DOCUMENT EXCERPT:
- - - -
The Soul Sessions Vol. 2 is the sixth studio album by English singer and songwriter Joss Stone, released on 20 July 2012 by S-Curve Records and her own label, Stone'd Records. A follow-up to Stone's debut studio album, The Soul Sessions (2003), the album consists of 11 cover versions of soul songs from the 1960s, 1970s and 1980s, in addition to a cover of Broken Bells' 2009 song "The High Road".

Upon its release, the album received mostly mixed reviews from music critics. The Soul Sessions Vol. 2 debuted at number six on the UK Albums Chart, while charting within the top 10 in the United States and select countries in continental Europe.
- - - -
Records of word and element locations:
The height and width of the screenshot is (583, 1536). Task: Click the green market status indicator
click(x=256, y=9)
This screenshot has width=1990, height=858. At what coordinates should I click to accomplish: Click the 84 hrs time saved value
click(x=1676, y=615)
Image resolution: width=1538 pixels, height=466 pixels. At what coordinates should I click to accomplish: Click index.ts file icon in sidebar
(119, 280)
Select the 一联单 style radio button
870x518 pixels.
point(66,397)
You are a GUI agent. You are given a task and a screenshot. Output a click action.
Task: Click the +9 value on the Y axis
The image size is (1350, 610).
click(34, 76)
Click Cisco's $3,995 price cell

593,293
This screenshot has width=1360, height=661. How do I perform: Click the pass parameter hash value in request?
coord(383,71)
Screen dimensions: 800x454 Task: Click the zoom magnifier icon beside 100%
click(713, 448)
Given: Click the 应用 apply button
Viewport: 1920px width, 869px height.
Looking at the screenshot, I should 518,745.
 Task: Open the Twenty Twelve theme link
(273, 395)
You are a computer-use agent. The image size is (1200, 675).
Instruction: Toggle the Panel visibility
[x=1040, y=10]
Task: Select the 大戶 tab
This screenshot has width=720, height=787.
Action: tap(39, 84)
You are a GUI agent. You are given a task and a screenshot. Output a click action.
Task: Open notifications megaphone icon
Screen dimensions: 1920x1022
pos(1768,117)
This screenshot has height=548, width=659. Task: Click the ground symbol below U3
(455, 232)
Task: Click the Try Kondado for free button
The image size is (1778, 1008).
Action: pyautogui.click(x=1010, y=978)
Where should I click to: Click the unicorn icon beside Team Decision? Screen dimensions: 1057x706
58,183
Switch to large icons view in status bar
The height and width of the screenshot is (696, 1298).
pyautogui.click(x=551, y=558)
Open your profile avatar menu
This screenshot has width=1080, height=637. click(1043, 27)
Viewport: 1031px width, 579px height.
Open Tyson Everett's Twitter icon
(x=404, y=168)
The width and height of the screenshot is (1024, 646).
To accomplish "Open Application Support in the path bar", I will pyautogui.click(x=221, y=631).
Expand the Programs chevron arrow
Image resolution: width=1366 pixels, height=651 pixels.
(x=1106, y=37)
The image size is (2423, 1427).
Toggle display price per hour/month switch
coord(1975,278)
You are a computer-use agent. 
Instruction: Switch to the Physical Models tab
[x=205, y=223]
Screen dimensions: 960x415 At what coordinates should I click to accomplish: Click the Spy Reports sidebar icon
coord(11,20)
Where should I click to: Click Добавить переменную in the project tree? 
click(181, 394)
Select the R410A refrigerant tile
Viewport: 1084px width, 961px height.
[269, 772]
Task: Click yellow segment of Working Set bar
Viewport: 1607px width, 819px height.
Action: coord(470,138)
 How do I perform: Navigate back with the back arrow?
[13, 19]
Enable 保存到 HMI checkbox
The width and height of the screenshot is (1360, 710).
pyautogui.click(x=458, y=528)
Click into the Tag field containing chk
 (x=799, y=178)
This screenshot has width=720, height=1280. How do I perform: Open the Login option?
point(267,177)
- - - -
STATED TASK: In the album description, which song by Broken Bells is covered on The Soul Sessions Vol. 2?

FULL SOLUTION: "The High Road," a 2009 song.